Jeff Rupp, director of public affairs at INREV, points out that great efforts were made to come up with guidelines that could find wide acceptance across the industry. Ultimately, a large number of national and pan-European real estate associations supported the guidelines (see the panel of association logos above). The list includes UK associations like the BPF and AREF that might have been expected to take a different view. “They were all quite happy to join together on this, and we are equally happy that they showed industry solidarity by putting their names to it,” says Rupp.
It is not often that Europe can speak with one voice on an issue, and INREV may just have provided the leadership to crack it.
The INREV conference included discussion of Brexit but it is still too early to draw meaningful conclusions. Negotiating positions are being set out. We will know more by this time next year, when negotiation positions may have turned into an outline agreement.

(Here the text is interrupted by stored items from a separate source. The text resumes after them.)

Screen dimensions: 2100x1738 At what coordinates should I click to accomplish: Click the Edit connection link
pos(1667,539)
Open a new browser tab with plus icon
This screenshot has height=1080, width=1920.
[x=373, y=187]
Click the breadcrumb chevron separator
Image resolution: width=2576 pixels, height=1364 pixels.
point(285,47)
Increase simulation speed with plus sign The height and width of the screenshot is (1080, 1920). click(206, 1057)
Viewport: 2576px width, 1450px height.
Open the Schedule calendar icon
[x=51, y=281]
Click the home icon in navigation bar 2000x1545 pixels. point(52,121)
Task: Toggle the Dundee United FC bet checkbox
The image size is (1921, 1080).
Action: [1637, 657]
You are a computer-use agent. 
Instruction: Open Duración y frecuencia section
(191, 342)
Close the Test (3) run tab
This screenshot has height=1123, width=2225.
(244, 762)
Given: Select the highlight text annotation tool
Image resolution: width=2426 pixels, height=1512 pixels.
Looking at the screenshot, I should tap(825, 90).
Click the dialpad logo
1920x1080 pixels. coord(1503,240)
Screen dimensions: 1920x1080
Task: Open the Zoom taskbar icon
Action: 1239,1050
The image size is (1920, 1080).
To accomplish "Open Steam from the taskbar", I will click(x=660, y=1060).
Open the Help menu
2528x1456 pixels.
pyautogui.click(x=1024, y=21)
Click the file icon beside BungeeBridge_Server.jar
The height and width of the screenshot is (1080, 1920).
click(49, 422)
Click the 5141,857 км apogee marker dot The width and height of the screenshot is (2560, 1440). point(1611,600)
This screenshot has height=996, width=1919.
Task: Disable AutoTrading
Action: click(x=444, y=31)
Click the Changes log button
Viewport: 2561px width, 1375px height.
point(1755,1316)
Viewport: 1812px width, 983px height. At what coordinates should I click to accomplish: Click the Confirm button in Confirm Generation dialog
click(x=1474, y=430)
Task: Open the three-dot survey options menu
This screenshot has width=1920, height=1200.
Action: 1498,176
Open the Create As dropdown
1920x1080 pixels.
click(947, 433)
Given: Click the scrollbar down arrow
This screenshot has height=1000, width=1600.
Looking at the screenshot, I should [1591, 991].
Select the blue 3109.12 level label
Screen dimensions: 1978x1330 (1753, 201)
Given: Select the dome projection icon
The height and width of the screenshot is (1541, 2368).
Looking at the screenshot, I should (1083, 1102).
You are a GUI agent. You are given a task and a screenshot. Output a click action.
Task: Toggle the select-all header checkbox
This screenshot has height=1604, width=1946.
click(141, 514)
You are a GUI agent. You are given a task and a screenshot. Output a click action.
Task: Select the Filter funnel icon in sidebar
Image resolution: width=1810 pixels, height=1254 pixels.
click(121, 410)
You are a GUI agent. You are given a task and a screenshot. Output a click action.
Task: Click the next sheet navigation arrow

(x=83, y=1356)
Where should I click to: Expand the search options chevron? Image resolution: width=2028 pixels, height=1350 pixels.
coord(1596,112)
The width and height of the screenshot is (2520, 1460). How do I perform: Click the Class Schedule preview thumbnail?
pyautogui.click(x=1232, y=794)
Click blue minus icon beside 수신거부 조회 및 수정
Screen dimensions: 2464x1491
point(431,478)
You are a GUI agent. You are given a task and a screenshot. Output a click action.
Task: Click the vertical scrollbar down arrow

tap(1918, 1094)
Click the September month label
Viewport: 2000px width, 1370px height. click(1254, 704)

Or not.
One interesting snippet to come out from this year’s conference. You know that low interest rate, low inflation, low return environment that we have in Europe, and that is blighting markets and investor sentiment? It looks like it could be with us for a while yet. Ten, 15 years was mentioned. That’s not short or even medium term. That’s long term. Lower for longer, sure, but were we expecting that?
Next year’s INREV annual conference, by the way, will be held from 10 to 12 April 2018 in Dublin.